Merrill E. Newman entered North Korea “under the guise of a tourist to confirm the whereabouts of the spies and terrorists who had been trained and dispatched by him, an intelligence officer, during the last Korean War,” the official Korean Central News Agency reported today, referring to the conflict that ended in 1953. He was released on humanitarian grounds after admitting his crimes, KCNA said.
“It’s a positive thing they’ve done,” U.S. Vice President Joe Biden said in Seoul, where he was on the last day of a three-country Asian visit. Biden offered Newman, who traveled to China after his release, a lift back to the U.S. on Air Force 2. Newman declined the ride, preferring to take a commercial flight that left sooner.
Biden was in South Korea amid rising tensions in the region over China unilaterally declaring a new air defense zone and North Korea’s growing nuclear threat. China’s move wouldn’t affect U.S. military operations in the region and the U.S. would “not accept or tolerate” a nuclear-armed North Korea, he said after meeting South Korean President Park Geun Hye yesterday.
The North has periodically detained Americans, sometimes bartering their release for concessions from the U.S. Newman was removed from his plane as it was about to take off from Pyongyang for his return flight on Oct. 26 after he spent 10 days touring North Korea. His wife and son in California had been publicly campaigning on his behalf. Biden said he “played no direct” role in Newman’s release.

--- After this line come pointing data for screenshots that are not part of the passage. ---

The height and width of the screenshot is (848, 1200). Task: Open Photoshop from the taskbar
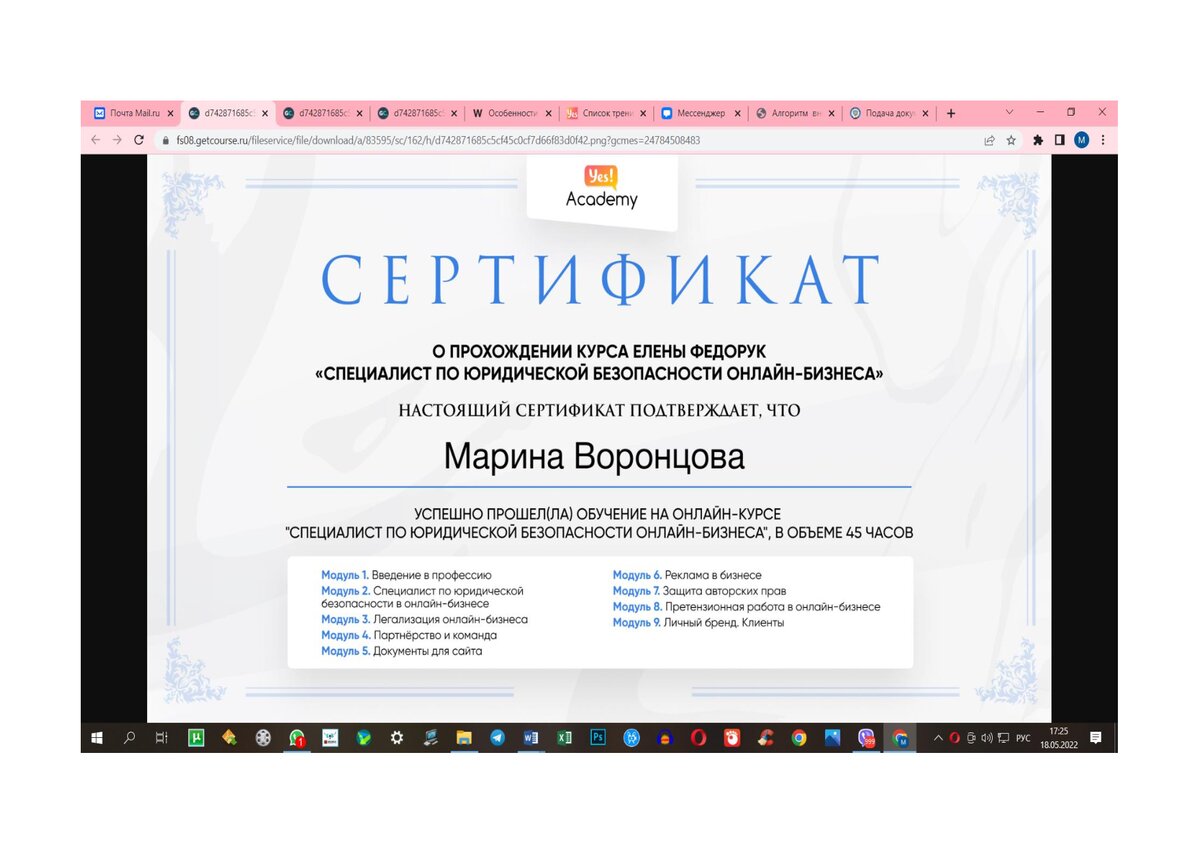pos(598,738)
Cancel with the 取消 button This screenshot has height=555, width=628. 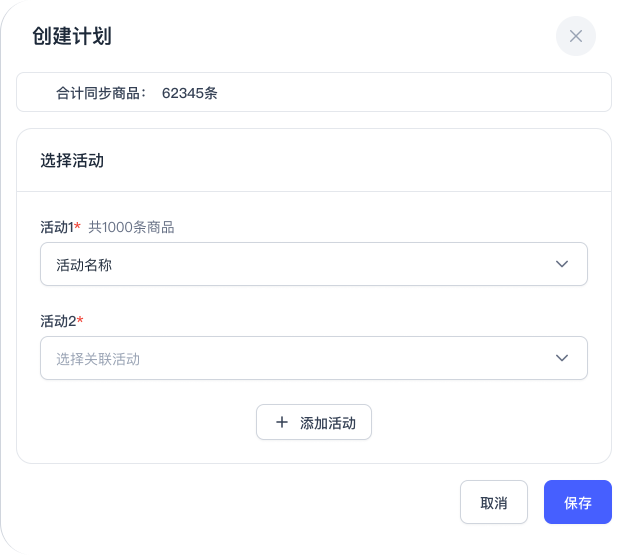493,502
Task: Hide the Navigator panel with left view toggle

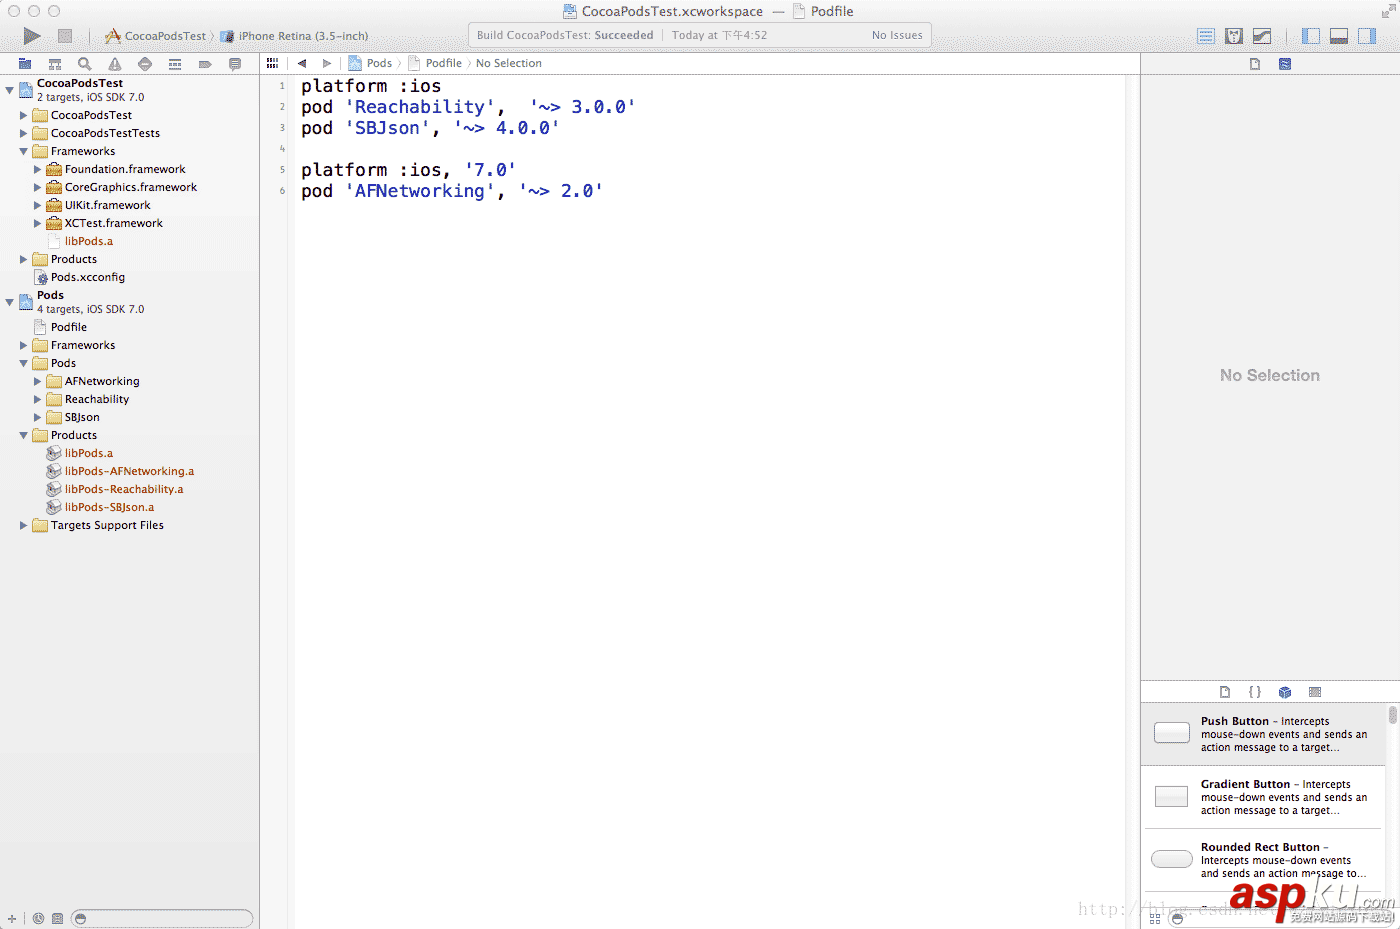Action: click(x=1310, y=35)
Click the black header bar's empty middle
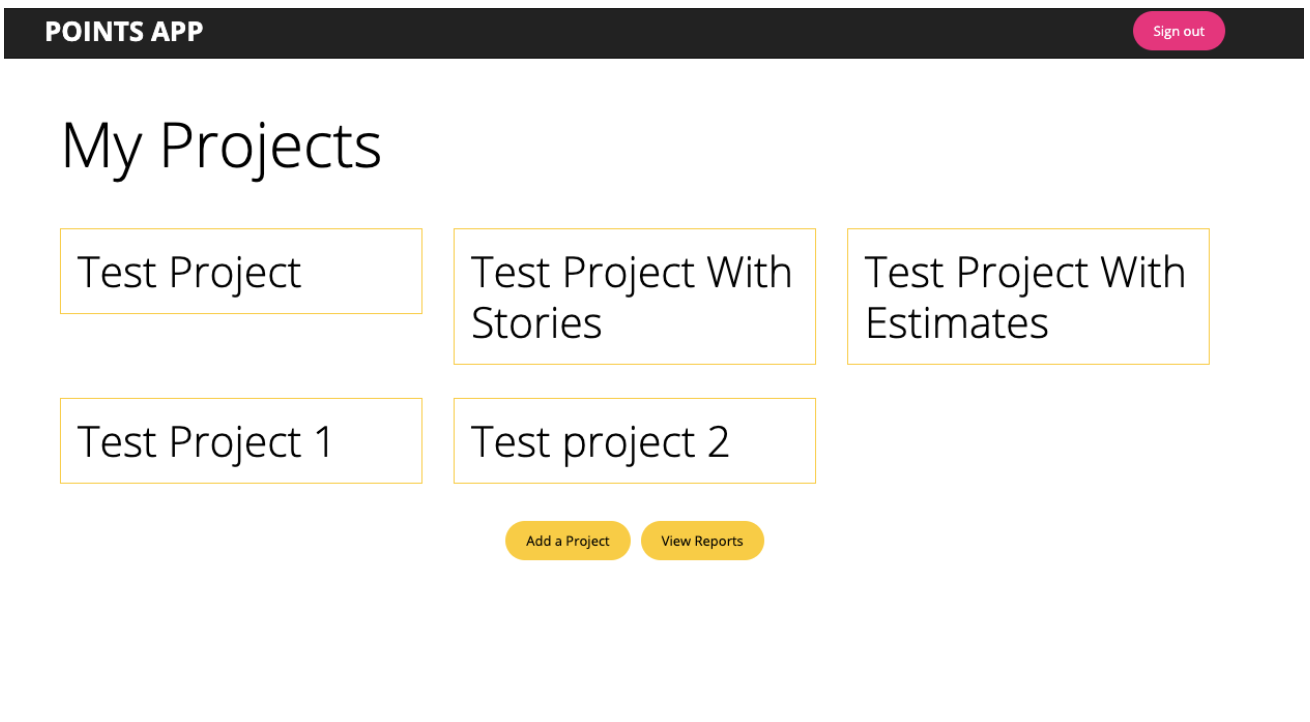The image size is (1310, 722). (x=660, y=32)
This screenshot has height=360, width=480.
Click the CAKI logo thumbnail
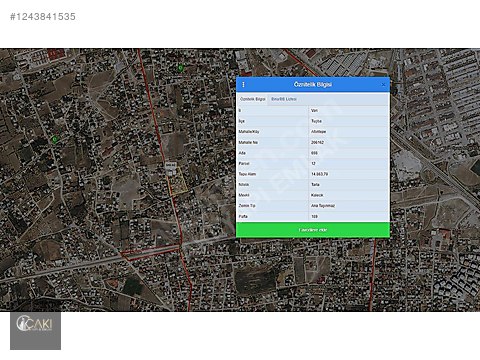(x=36, y=330)
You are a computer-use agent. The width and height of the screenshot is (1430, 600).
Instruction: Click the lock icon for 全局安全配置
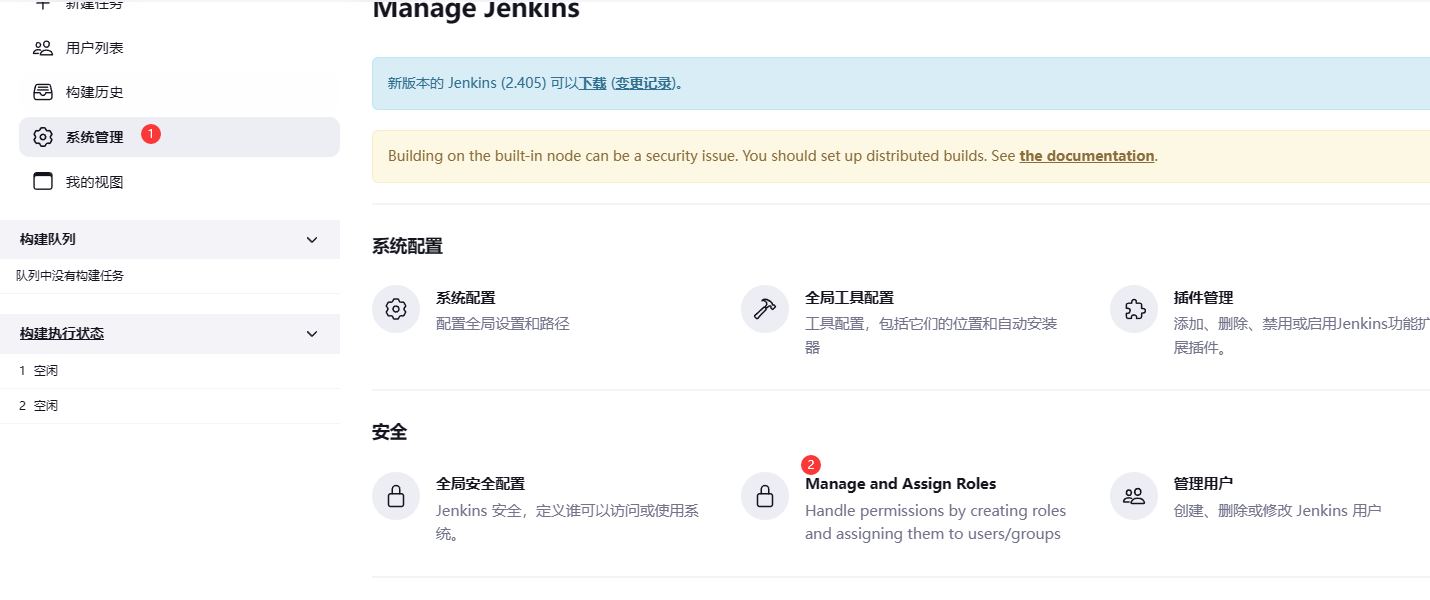pos(396,496)
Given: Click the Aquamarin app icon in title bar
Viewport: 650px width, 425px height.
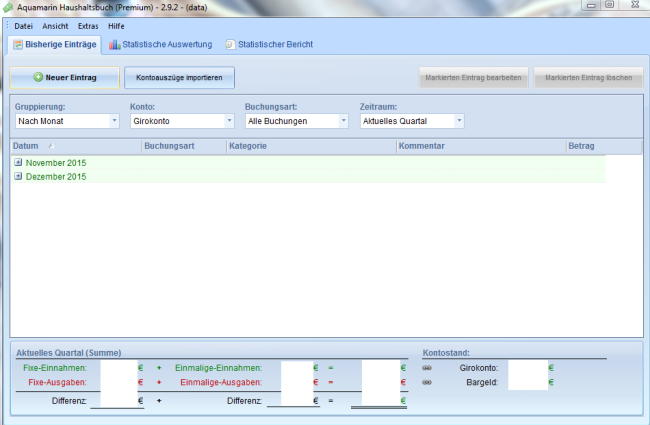Looking at the screenshot, I should tap(8, 7).
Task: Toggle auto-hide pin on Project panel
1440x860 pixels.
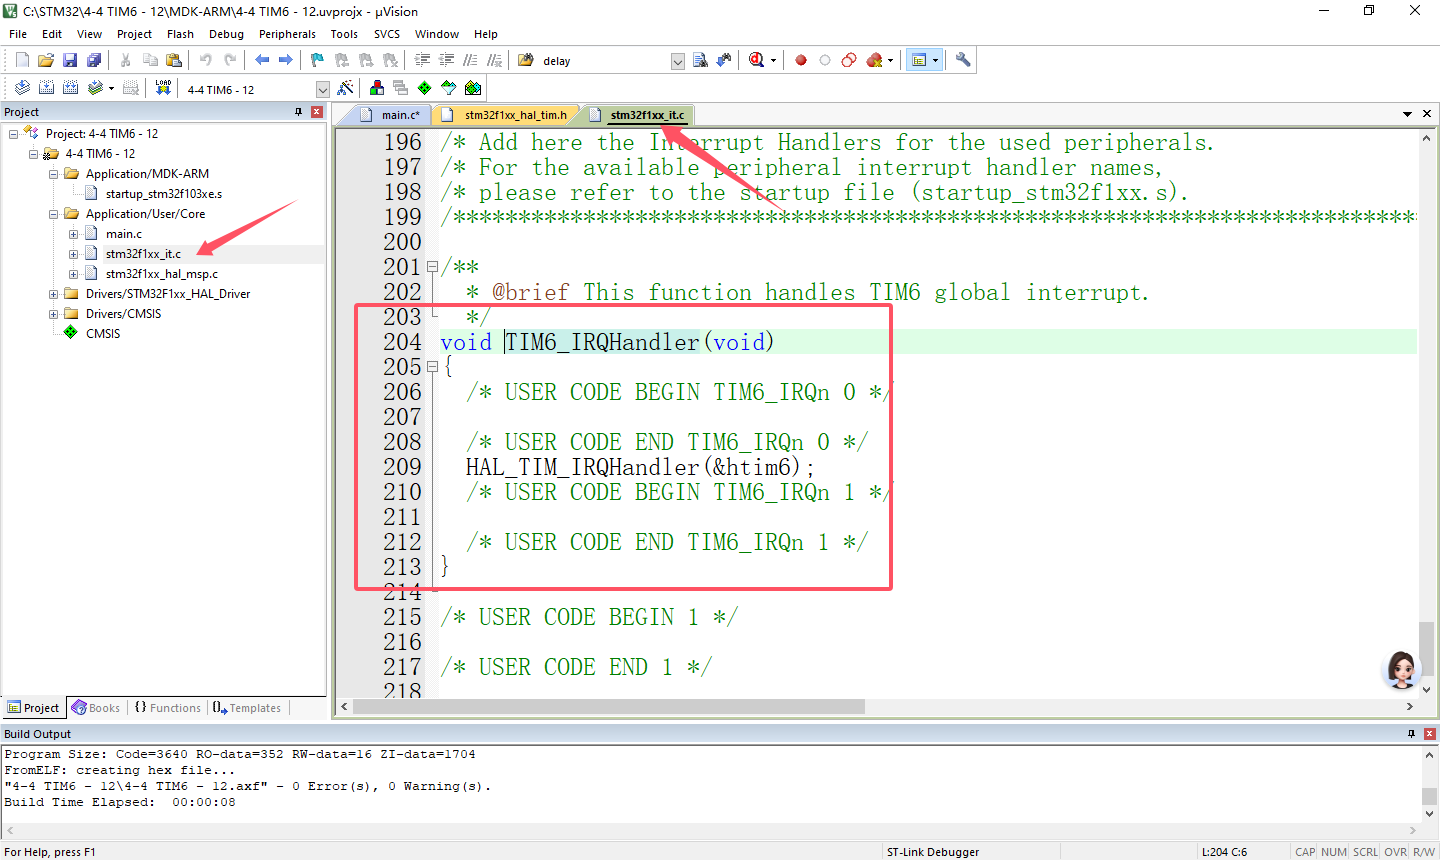Action: 298,112
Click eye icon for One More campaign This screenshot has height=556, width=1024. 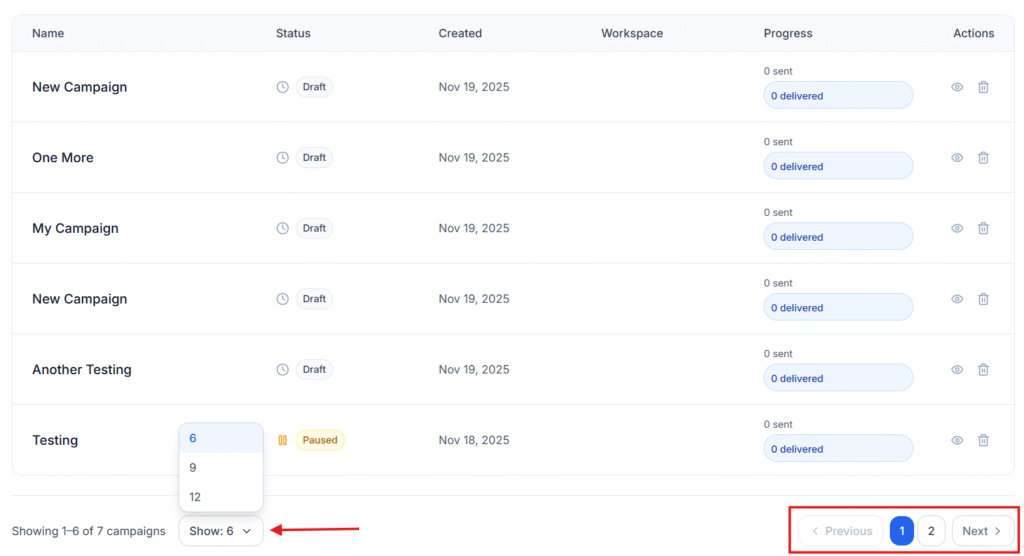click(x=957, y=158)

The release prompted Biden to call for North Korea to free Kenneth Bae, a Korean-American missionary and tour guide who has been held for more than a year on charges of committing hostile acts. Bae was sentenced to 15 years hard labor after a trial on April 30. He first worked in the fields at a labor camp until he was moved to a hospital sometime in August because of deteriorating health.
“Mr. Bae, who has no reason being held in the North, should be released immediately,” Biden said. “We’re going to continue to demand his release as well.”
North and South Korea remain divided along one of the world’s most fortified borders 60 years after the Korean War ended in a stalemate. More than 28,000 U.S. troops remain in the South to defend against the North, which conducted its third nuclear test in February. Biden was due to visit the demilitarized zone separating the two countries before returning to the U.S.
He laid a wreath at the War Memorial of Korea and said he recognized the names of some U.S. service members that were inscribed on a monument at the site.